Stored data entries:
BEGIN
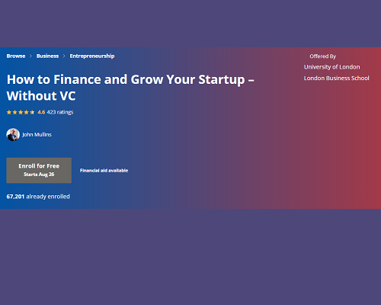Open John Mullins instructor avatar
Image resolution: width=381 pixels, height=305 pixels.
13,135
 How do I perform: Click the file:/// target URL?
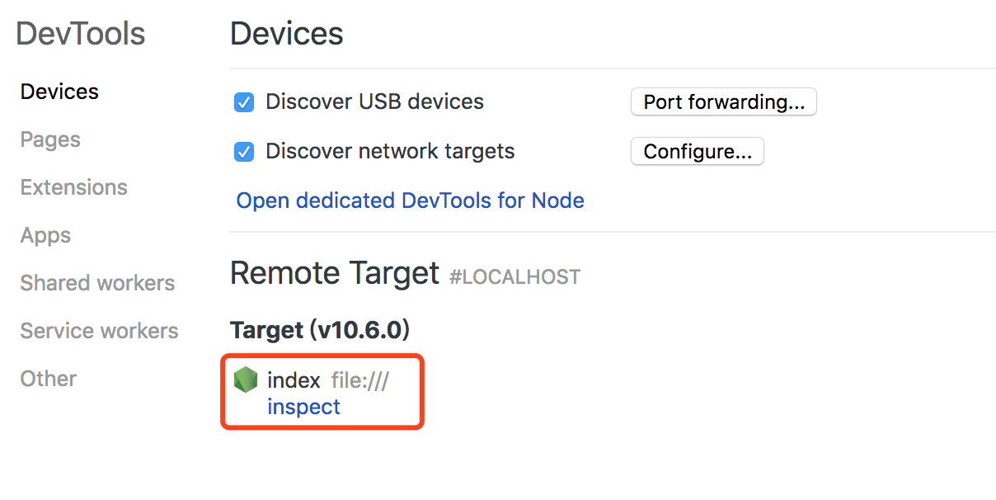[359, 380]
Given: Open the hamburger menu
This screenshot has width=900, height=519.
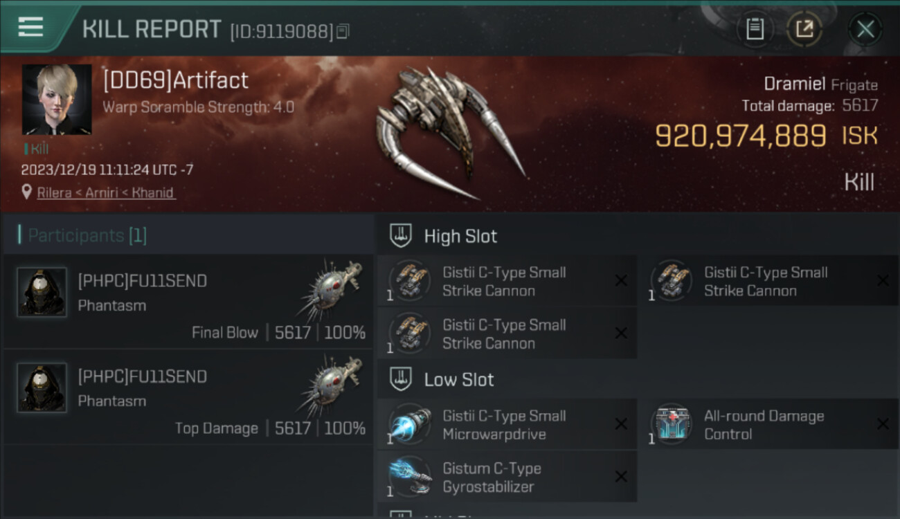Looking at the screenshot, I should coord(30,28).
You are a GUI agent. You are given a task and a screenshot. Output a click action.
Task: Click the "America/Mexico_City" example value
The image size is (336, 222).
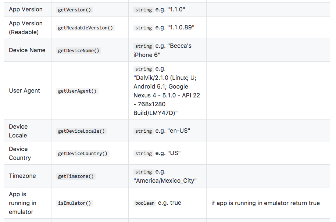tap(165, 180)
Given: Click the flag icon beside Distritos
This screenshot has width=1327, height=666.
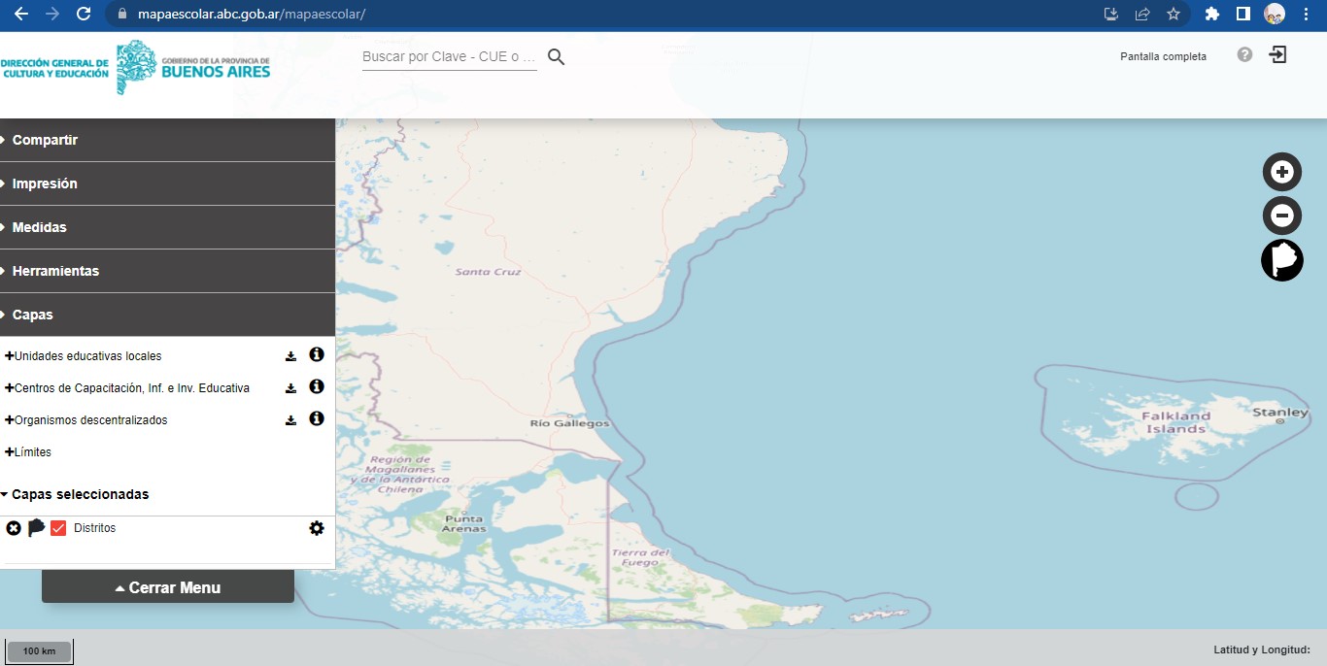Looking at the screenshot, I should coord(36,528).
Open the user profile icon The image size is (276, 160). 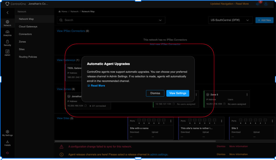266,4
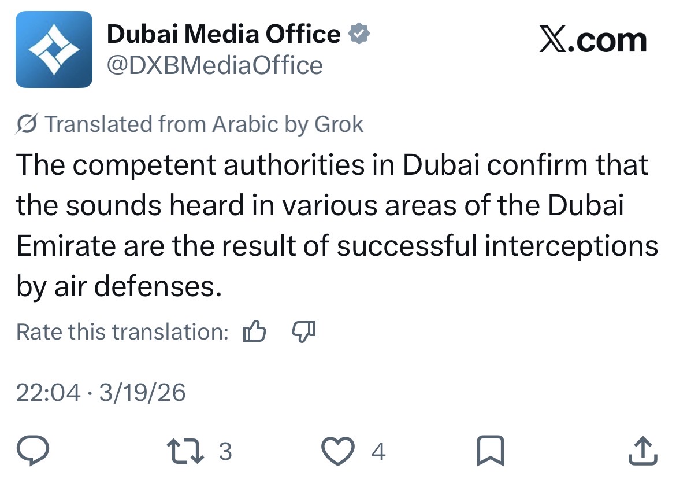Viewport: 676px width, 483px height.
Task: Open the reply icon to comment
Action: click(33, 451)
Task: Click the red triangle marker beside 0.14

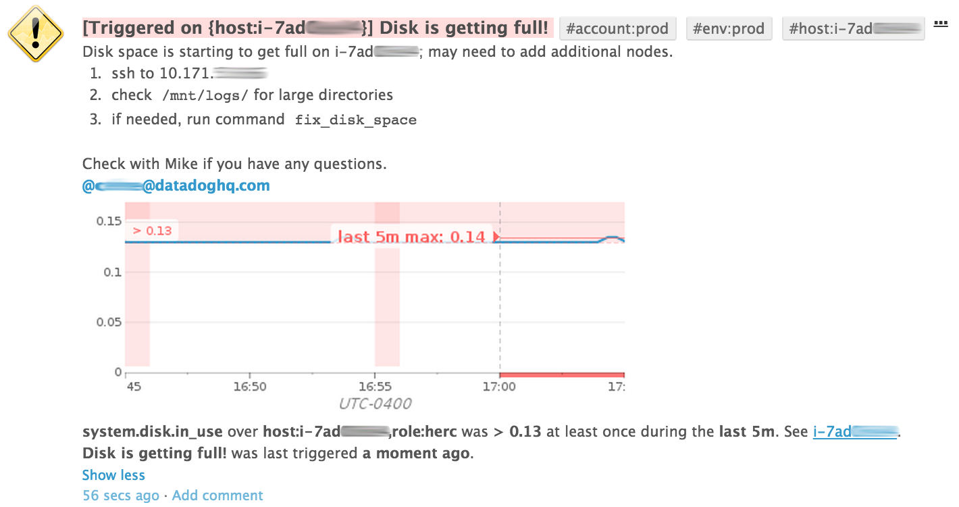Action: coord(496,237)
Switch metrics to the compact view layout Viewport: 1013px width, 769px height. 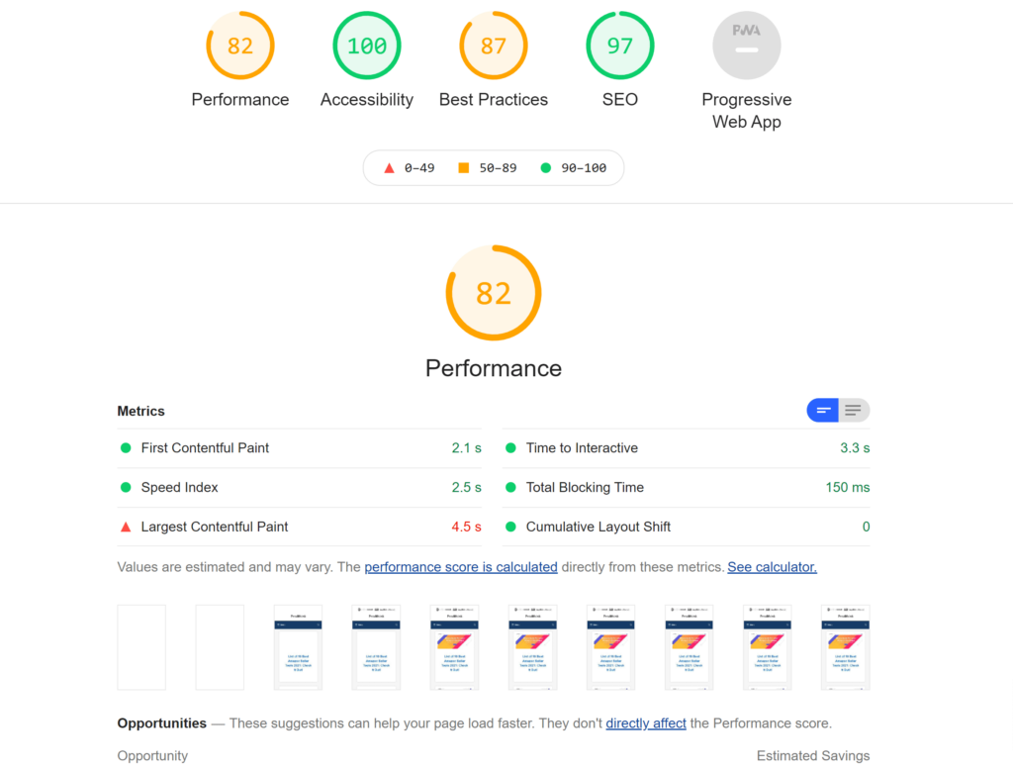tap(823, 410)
END
WORK TO COMPLETE:
Above, find the line holding "This screenshot has width=900, height=519." and the line holding "Given: Click the flag icon beside Distritos". Print exactly those two lines and every line between them, but no pictures.

RESPONSE TO THE EXERCISE:
This screenshot has width=900, height=519.
Looking at the screenshot, I should coord(30,28).
You are a GUI agent. You are given a task and a screenshot. Output a click action.
Task: Click the "America/Mexico_City" example value
The image size is (336, 222).
tap(165, 180)
Given: Click the flag icon beside Distritos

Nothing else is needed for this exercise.